Mãe que deixou filha de 3 anos sozinha para ir a baile funk é solta pela Justiça
A Justiça concedeu, nesta segunda-feira (4/8), liberdade provisória à jovem de 19 anos presa após deixar a filha de 3 anos sozinha em casa para ir a um baile funk, em Santo André, na Grande São Paulo. O caso ocorreu durante a madrugada de domingo (3/8), e imagens de câmeras de segurança mostraram a criança andando descalça e usando apenas fralda, enquanto chorava e chamava pela mãe.
A audiência de custódia definiu que a estudante responderá ao processo em liberdade, mas deverá cumprir uma série de medidas cautelares, entre elas:
– Comparecimento mensal ao fórum para informar e justificar suas atividades;
– Proibição de deixar a cidade por mais de oito dias sem autorização judicial;
– Proibição de frequentar bares, casas noturnas ou estabelecimentos similares;
– Permanência obrigatória em casa no período noturno, das 21h às 6h.
A Justiça também determinou que a mãe e o pai da criança, ainda não localizado, sejam encaminhados para programas comunitários e de proteção familiar.

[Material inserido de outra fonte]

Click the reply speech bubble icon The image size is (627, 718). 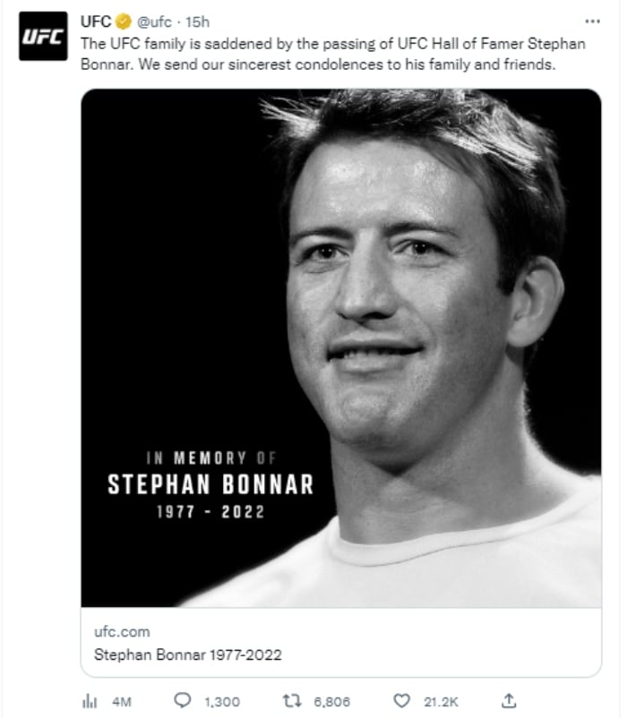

A jovem deverá passar por tratamento psicológico.
Criança sozinha na rua
A situação foi descoberta após funcionários da Enel, que realizavam manutenção na Rua Pero Vaz, notarem a menina andando sozinha e chorando. Eles acionaram a Polícia Militar, que localizou a criança.
De acordo com a Secretaria da Segurança Pública (SSP), a mãe confessou ter deixado a filha sozinha para ir ao baile enquanto a criança dormia. A jovem foi presa em flagrante por abandono de incapaz e encaminhada ao 6º Distrito Policial de Santo André.
Histórico de denúncias
Segundo o Conselho Tutelar, já haviam outras denúncias de abandono contra a mãe da menina. A avó da criança relatou à polícia que esta não foi a primeira vez que a filha deixava a neta sozinha. Ela afirmou ainda que já havia denunciado o caso anteriormente ao conselho.
A Prefeitura de Santo André informou que a criança foi acolhida pelo 2º Conselho Tutelar da região da Vila Luzita e está sob os cuidados do serviço municipal de acolhimento. O caso corre em sigilo judicial.